═════ Document extract ═════
The property there involved passed into the hands of the Midcentury Corporation; and in a suit filed by that corporation against the City of Miami Beach, Ordinance No. 973 was again attacked this time on the ground that the provision of the ordinance restricting the use of multiple-level parking garages to the parking and servicing of cars, only, was arbitrary and unreasonable as to the plaintiffs in that case. The lower court held that it was and entered a decree finding and decreeing that "the challenged ordinance * * * insofar as it prohibits the use by the plaintiffs of the real property described *144 in such bill * * * for the purpose of constructing thereon a building in which, on the upper floors, there shall be a multiple level garage and, on the ground floor, there shall be stores * * * and for the purpose of operating such garage and stores in such building when it shall have been constructed, is now, and was * * * unreasonable and void. The defendant municipality is therefore enjoined from enforcing the mentioned ordinance for the purpose of preventing or interfering with such use." This decree was affirmed by this court without opinion. City of Miami Beach v. Midcentury Corp., 75 So.2d 606.
═════
[Exercise details]
Continue the court opinion excerpt on the Miami Beach parking garage ordinance, starting after its final sentence.
═════ Source excerpt ═════
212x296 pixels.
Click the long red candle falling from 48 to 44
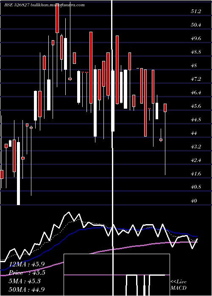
═════
[The result]
The plaintiff in the instant suit sought the same relief as did the plaintiffs in the Midcentury case, that is, a decree compelling the city to issue it a permit to construct retail stores on the ground floor of a proposed multiple-level parking garage and, in addition, permission to furnish servicing, such as gas, oil, and washing, to the cars utilizing the parking facilities of the garage. (The ordinance had been amended to provide that the parking garage could be used for the parking of cars, only, thus prohibiting the servicing of cars parked therein.) The property upon which plaintiff proposes to construct its parking garage is located between 38th and 39th Streets on Collins Avenue, some twenty blocks distant from the property involved in the Midcentury case. In the instant case, the lower court held that it was unreasonable and arbitrary for the city to withhold from plaintiff the right to furnish services ordinarily connected with a parking garage to the patrons thereof, and the ordinance was held to be invalid in this respect. The city has not cross-appealed from this portion of the decree. However, the decree also found that it was not unreasonable to deny to plaintiff the right to construct retail stores on the ground floor of the garage, and the ordinance was held to be constitutional and valid as to plaintiff in this respect. It is this portion of the decree which we here review, upon plaintiff's appeal therefrom.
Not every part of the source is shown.